Jakarta, Indonesia – The top U.S. military officer said Tuesday the discovery that roadside bombs in Iraq contained material made in Iran does not necessarily mean the Iranian government is involved in supplying insurgents.
The comments by Gen. Peter Pace, chairman of the Joint Chiefs of Staff, called into question assertions by three senior U.S. military officials in Baghdad on Sunday who said the highest levels of Iranian government were responsible for arming Shiite militants in Iraq with the bombs, blamed for the deaths of more than 170 troops in the U.S.-led coalition.
White House spokesman Tony Snow said Monday that he was confident the weaponry was coming with the approval of the Iranian government. On Tuesday, Snow said Pace’s comments do not conflict with those of the senior military officials or the White House.
Pace told reporters in the Indonesian capital, Jakarta, that U.S. forces hunting militant networks in Iraq that produced roadside bombs had arrested Iranians and some of the materials used in the devices were made in Iran.
“That does not translate that the Iranian government per se, for sure, is directly involved in doing this,” Pace said. “What it does say is that things made in Iran are being used in Iraq to kill coalition soldiers.”

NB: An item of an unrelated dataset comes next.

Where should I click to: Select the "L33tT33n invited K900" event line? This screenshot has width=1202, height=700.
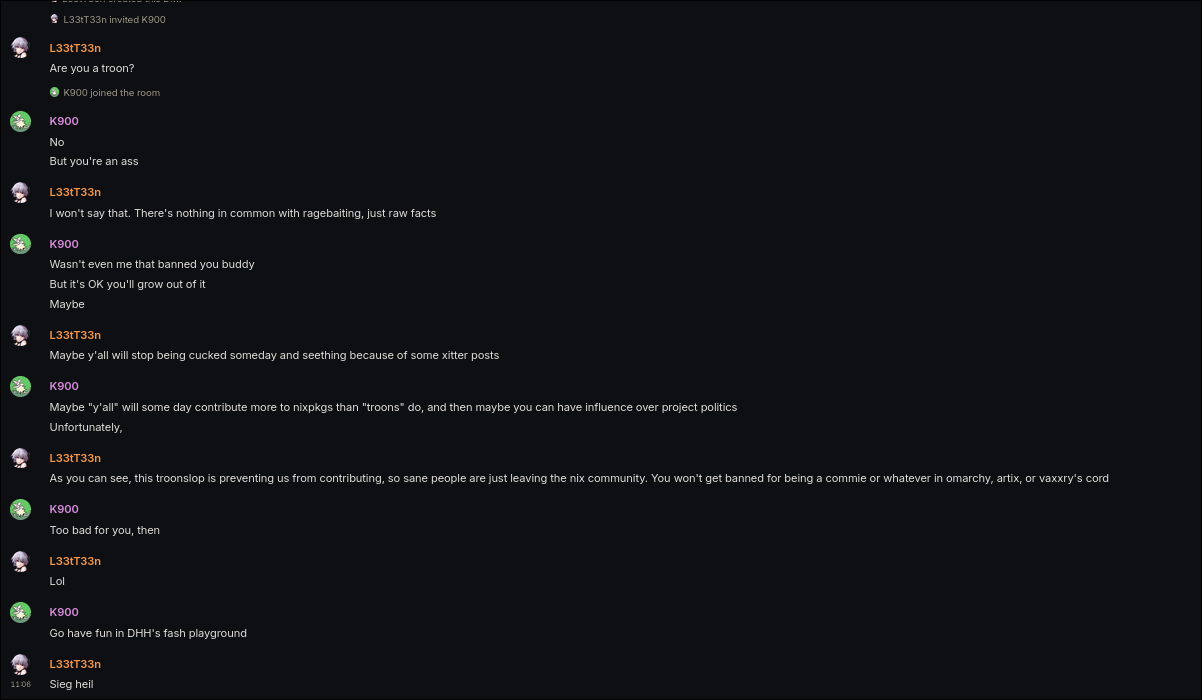(x=114, y=20)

Meanwhile Tuesday, the Iraqi commander of the Baghdad security crackdown announced that Iraq will close its borders with Syria and Iran for 72 hours as part of the drive to end the violence that has threatened to divide the capital along sectarian lines.
Addressing the nation on behalf of Prime Minister Nouri al-Maliki, Lt. Gen. Abboud Gambar also said Baghdad’s nighttime curfew would be expanded by an hour and permits allowing civilians to carry weapons in public would be suspended during all of the operation, which he suggested could last weeks.

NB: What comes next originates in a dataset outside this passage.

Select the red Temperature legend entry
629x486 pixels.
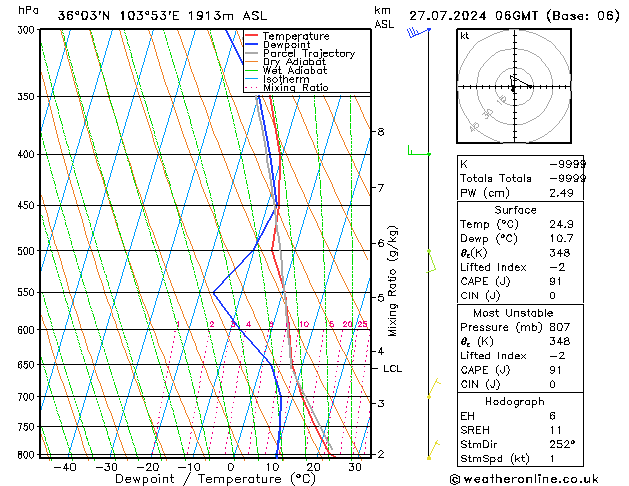(x=296, y=36)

Gambar’s announcement came hours after a suicide truck bomber struck a government warehouse in a mainly Shiite Muslim neighborhood of the capital, killing at least 15 people and wounding 27, according to police and hospital officials. A parked car bomb also exploded near a bakery in another Shiite area, killing four people and wounding four others, police said.
The general did not say when the borders would close, but another official said it was expected within two days. The official, who spoke on condition of anonymity because he was not authorized to speak to journalists, added that the borders would only partly reopen after the 72-hour closing.
Gambar said Baghdad’s nighttime curfew would be extended by one hour when the security drive kicks off fully, running from 8 p.m. to 6 a.m.
In other violence, the U.S. military announced that an American soldier died in combat Sunday in volatile Anbar province, west of Baghdad, raising to 42 the number of American personnel killed this month.